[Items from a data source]
+++

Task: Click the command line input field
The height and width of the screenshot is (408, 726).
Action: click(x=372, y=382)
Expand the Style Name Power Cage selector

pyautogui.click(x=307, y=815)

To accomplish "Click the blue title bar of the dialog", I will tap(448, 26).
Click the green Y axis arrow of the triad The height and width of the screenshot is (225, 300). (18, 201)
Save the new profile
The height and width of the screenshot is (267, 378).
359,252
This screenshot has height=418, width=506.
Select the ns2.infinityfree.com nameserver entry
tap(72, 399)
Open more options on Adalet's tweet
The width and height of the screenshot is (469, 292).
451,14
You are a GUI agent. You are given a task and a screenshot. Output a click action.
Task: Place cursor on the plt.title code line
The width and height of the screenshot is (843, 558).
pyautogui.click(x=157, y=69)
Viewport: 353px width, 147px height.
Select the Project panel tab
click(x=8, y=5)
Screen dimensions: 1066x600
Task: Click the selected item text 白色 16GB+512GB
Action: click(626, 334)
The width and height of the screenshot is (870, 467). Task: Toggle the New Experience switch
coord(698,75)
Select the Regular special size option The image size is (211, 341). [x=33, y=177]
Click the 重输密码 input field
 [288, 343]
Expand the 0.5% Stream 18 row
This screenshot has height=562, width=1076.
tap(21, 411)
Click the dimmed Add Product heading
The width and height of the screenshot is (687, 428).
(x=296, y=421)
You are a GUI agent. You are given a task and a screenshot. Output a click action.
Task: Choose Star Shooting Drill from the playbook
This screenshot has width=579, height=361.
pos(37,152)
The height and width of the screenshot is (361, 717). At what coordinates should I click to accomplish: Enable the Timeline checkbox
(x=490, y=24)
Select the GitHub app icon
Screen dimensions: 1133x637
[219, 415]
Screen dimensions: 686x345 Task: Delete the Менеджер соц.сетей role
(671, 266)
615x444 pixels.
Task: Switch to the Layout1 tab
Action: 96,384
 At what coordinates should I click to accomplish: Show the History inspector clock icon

+++

__Required action__
The answer is the lines above between the line holding "The width and height of the screenshot is (469, 292)." and the line holding "Viewport: 353px width, 147px height.", inclusive, each written out exactly, and no others.

__Response to the task__
The width and height of the screenshot is (469, 292).
451,14
You are a GUI agent. You are given a task and a screenshot. Output a click action.
Task: Place cursor on the plt.title code line
The width and height of the screenshot is (843, 558).
pyautogui.click(x=157, y=69)
Viewport: 353px width, 147px height.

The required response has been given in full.